Lynn, an assistant professor of physics at Yale's Faculty of Arts and Sciences and member of both the Quantitative Biology Institute and Wu Tsai Institute, spent years studying how neurons combine into networks. But for this project, he shifted his lens entirely, examining what happens inside a single cell. He built a computational model that parsed neuronal activity into three components: simple one-input-one-output interactions, complex interactions involving multiple inputs, and "latent noise," the inherent randomness that arises from synapses firing and the unpredictability of cellular chemistry.

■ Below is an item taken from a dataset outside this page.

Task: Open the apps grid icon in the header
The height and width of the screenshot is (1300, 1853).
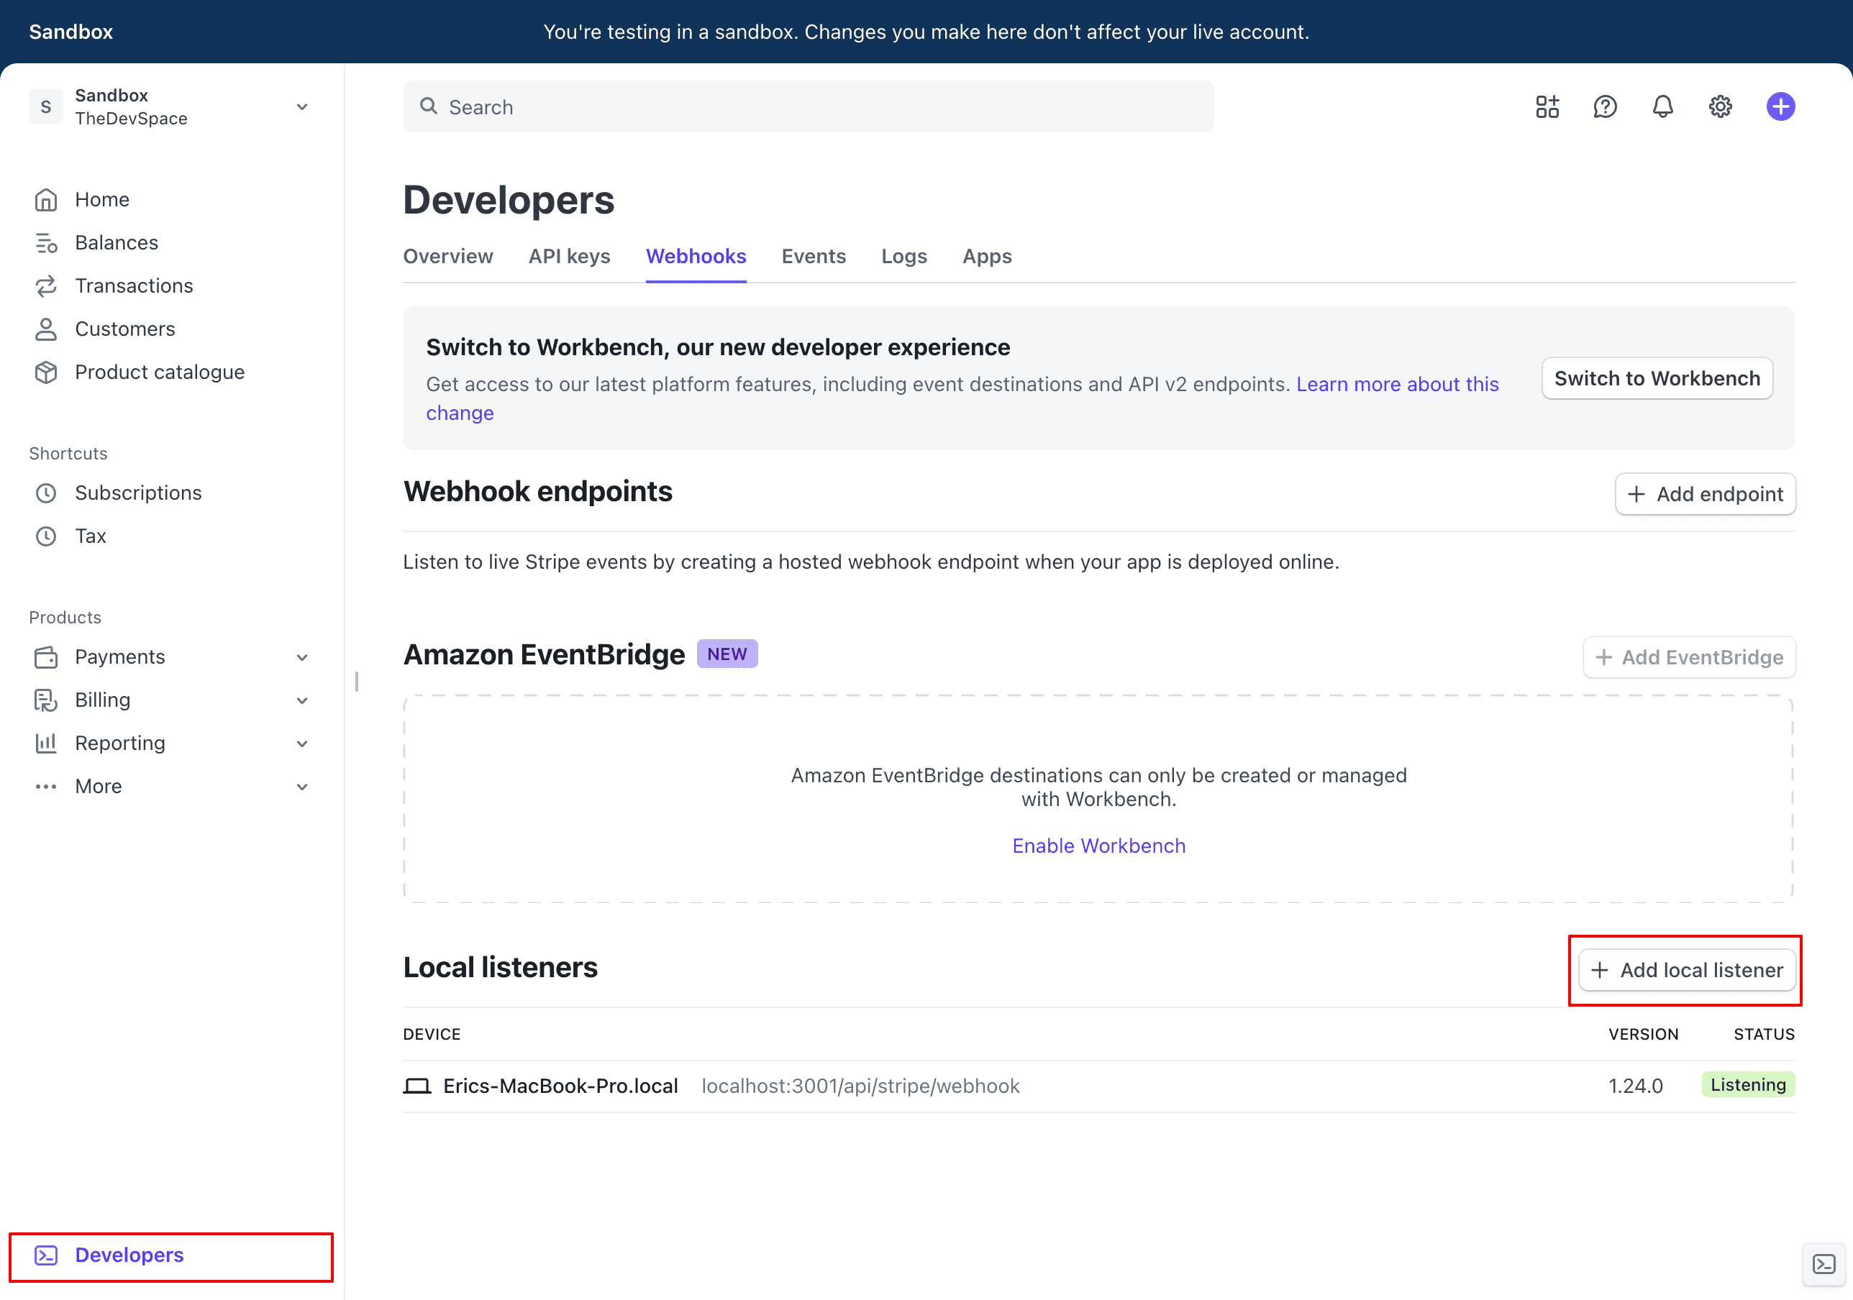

To test his framework, Lynn analyzed brain data from mice and from C. elegans, a commonly studied worm. The results surprised even him. In mouse data, 90% of neuronal activity fell into the simple category — straightforward switch-like behavior. In worms, the figure was 60% to 70%. "I was expecting to see a roughly equal percentage for each of the three types," Lynn said. "I was so surprised. We have 100 billion nerve cells firing in our brain, and each one of them has 10,000 connections to other neurons. There was no reason to expect that a single neuron has such a simple description."

What makes this discovery particularly striking is its historical resonance. The earliest mathematical models of neurons date to 1943, when Warren S. McCulloch and Walter Pitts published their groundbreaking framework — and that 1940s model holds up remarkably well. Rather than rendering those early theories obsolete, modern neuroscience has simply confirmed what pioneers guessed through pure logic decades before we had the tools to measure neurons directly.

Lynn plans to extend this work, comparing his findings across other animal species to see whether neurons behave differently depending on the evolutionary complexity of the organism. The question becomes: as brains evolved greater capability, did individual neurons become more complicated, or did evolution instead refine how these simple units connect and communicate?

The answer could reshape how scientists think about the relationship between simplicity and complexity in biology — and why the most powerful systems sometimes emerge from the most straightforward building blocks.